The first hurdle was dealing with a trough extending from an area of low pressure 24 hours after the start. Those who kept going straight ahead made it through, like Vincent (Riou), Paul Meilhat and Alan Roura. Those who changed tack lost some ground, like Yann Eliès, Boris Herrmann and Sam Davies. With his option outside of the Ushant Traffic Separation Scheme, Alex Thomson was already way out west and suffered less in this complex weather system.
Alex Thomson going wherever the will takes him and is going all out with his options
Alex Thomson’s position now seems to be very interesting. He sought out the wind shift. That doesn’t surprise me. Alex sails like that wherever the will takes him and goes all out with his options. I find it very interesting to watch such strategies as they appeal to me. In a transatlantic race, you can benefit a lot by making gains westward early in the race. They are easy miles after that. One degree of longitude at the latitude of Ushant is equivalent to 40 miles. The same degree of longitude at the latitude of the Cape Verde Islands represents 50 miles…
The key for Alex in the next 24 hours will involve stepping up the pace in cross seas behind the front. If he manages that, I can imagine that in two days from now he will be around forty miles ahead, lined up in front of the two chasing boats skippered by Vincent Riou and Paul Meilhat, who both went for a more southerly option. The three leaders should in fact start to come together on Wednesday evening or Thursday morning. We’ll then see which of them between Alex on the one hand and Vincent and Paul had the best strategy.
With each wave, we feel for the boat
Conditions are currently tricky for the IMOCAs. The wind can be dealt with fairly well, but the manoeuvres to reduce the sail are complicated, even if experienced sailors know how to deal with that. It is really the sea state that is the hardest thing to cope with. Behind the front, the seas are boiling. The seas are boat-breaking and all over the place.
With Boris Herrmann, I faced similar conditions last year in the Transat Jacques Vabre. You’re slamming with each wave and it’s very wet. You get the impression that the boat is going to split in half and you really feel for her… When that happens, you need to turn off your brain and go for it.
What really matters is managing to continue to have a more or less normal life aboard, eating, taking some naps, listening to what the boat is telling you. That is what the sailors are currently going through. They all have their foot on the brake and the foils are certainly retracted.

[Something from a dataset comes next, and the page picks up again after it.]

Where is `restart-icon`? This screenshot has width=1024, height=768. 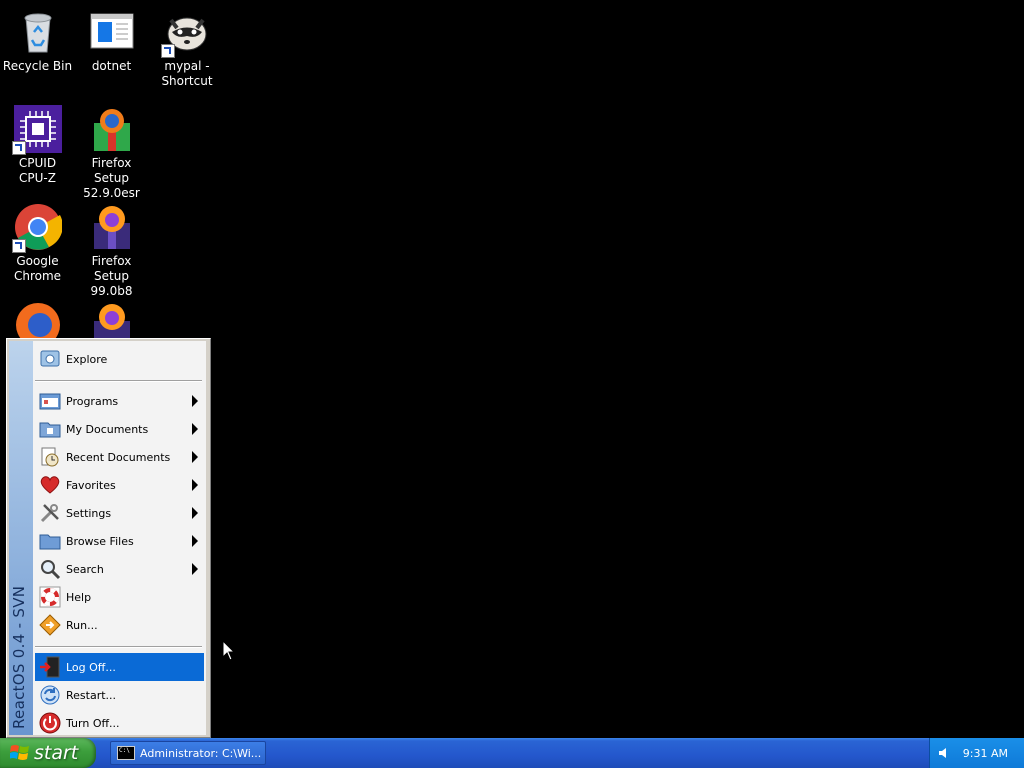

Favourable weather conditions for the three leaders
During the evening, the swell will build again, reaching seven or eight metres, but it will be more regular. Conditions should allow high speed sailing. From the middle of the night and especially tomorrow morning, the wind should start to ease, but the seas will remain heavy. The three frontrunners should be getting away from the low-pressure system and entering an area of high pressure.
The situation appears to be very favourable for the three leaders. A ridge of high pressure is currently building. They are likely just about to make it through with a bit of wind. This ridge of high pressure will be much harder to cross for those chasing them. The frontrunners should extend their lead with the gaps widening.
I’m also keeping an eye on what is happening behind them. I’m pleasantly surprised by Alan Roura, who is having a great race with an older IMOCA. I’m also closely watching my old friend, Boris Herrmann, who found it hard to get across the trough, but he seems to be sailing quite fast. He will soon be able to make the most of more favourable conditions for his foiler.
I was very saddened to hear about Isabelle Joschke dismasting. I have seen that Romain too is turning back. Like everyone, I would have loved to have seen Charal go all the way. But I’m not really surprised as that IMOCA was only recently launched. Ocean racing is a mechanical sport and the boats require a lot of adjustments. However, I remain convinced that having launched his boat a year before all the other new IMOCAs, Jérémie Beyou will in the end have a huge advantage in terms of reliability.